Unlike her predecessor, Kathie Lee Gifford, Ripa has managed to escape the
cloying trap and win over devotees with her self-deprecating good humor and
wise approach to the tricky trials of child rearing. In other words, this ain't
the Cody and Cassidy show by a long shot.
She's definitely on to something. Being able to laugh -- at your kids and
yourself -- is essential, says Steven Parker, MD, WebMD's children's health
expert and a pediatrician who co-authored the 1998 edition of Dr. Spock's
Baby and Child Care and wrote a textbook for pediatricians titled
Developmental and Behavioral Pediatrics: A Handbook for Primary Care.

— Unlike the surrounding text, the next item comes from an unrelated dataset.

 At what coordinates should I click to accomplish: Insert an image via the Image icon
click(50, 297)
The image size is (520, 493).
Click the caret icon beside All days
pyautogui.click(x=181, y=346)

"Children are born to give us a run for our money. Even tough situations we
face with them can ultimately be very, very funny. So be ready to have a
rueful, good sense of humor."
Ripa, 37, is clearly on board. She recounts the time her eldest, Michael,
screamed he was being kidnapped after Ripa told him it was time to leave a toy
store. "He took everything I'd taught him about what to do in that kind of
situation and used it against me," she says with wry indignation. Or when
Joaquin decided to play hide-and-seek under his bed -- long after being tucked
in for the night -- causing a four-alarm meltdown among his family members, who
scoured the apartment as they called his name in vain. "The only thing left to
do was to call 911," says Ripa, but just as she reached for the phone, Mark
discovered their son. "I was shaking, I was so relieved -- and so angry, too!
That kid!" Ripa laughs about it -- now.
And then there is her daughter. According to Ripa's mother, Esther Ripa,
Lola is Kelly's very own Mini Me. "Kelly was an old soul from the beginning,
just full of her own opinions from a very young age, and always so chatty and
mentally ahead, and Lola is exactly the same. ... Girls do love to press your
"Lola challenges me," Ripa agrees with affection. Which raises the question:
Are there obvious differences between parenting her sons and daughter? "Oh,
definitely," she answers. "My sons are forever happy to see me" -- toy stores
notwithstanding -- "and they're snuggly and cuddly. With Lola, everything is up
for debate. Everything is a conversation. First thing in the morning, it's a
major discussion about what she's going to wear. I've learned to give her
limited options: ‘You can wear this or this.' That's what works best."